- [WHAT IS REQUIRED]: Find the line with "Click the METAR Temperature thermometer icon" in the records below. Copy it and every line after it, up to and including the line with "Click the green".

- [INPUT RECORDS]:
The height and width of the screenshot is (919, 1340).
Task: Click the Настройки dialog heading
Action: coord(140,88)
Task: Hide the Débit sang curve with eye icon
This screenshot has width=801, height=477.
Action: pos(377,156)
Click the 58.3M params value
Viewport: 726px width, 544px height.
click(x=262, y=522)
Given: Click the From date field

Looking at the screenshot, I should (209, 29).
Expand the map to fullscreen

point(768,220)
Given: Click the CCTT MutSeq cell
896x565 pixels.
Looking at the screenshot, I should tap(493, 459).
...
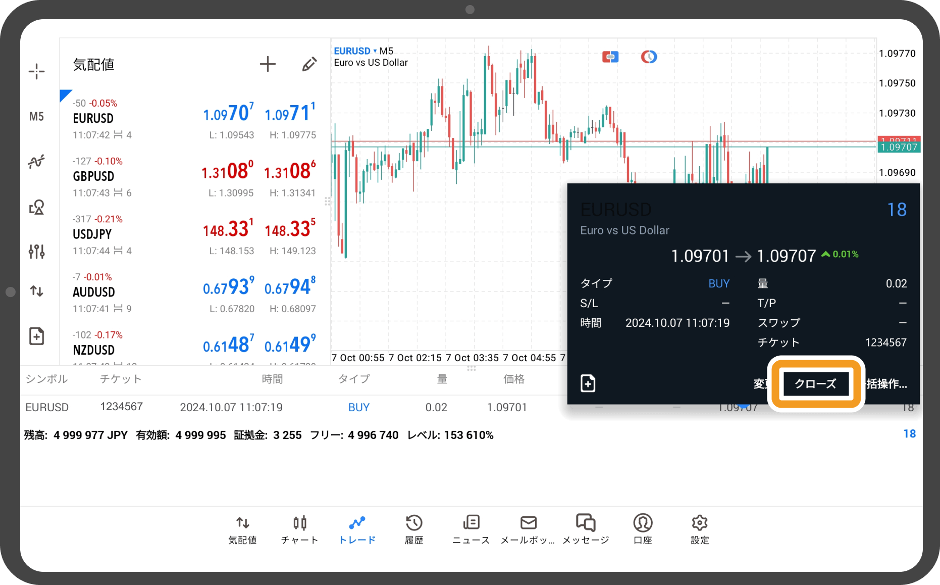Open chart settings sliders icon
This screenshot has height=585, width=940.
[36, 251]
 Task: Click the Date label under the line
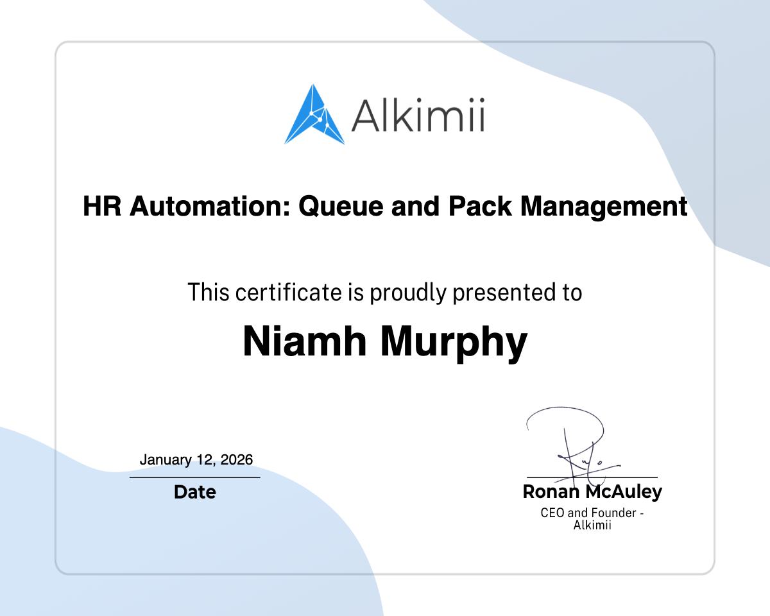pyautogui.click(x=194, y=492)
...
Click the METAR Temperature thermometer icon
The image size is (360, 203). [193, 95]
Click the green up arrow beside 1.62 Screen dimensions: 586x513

- [ANSWER AREA]:
Click the METAR Temperature thermometer icon
The image size is (360, 203). [193, 95]
Click the green up arrow beside 1.62 Screen dimensions: 586x513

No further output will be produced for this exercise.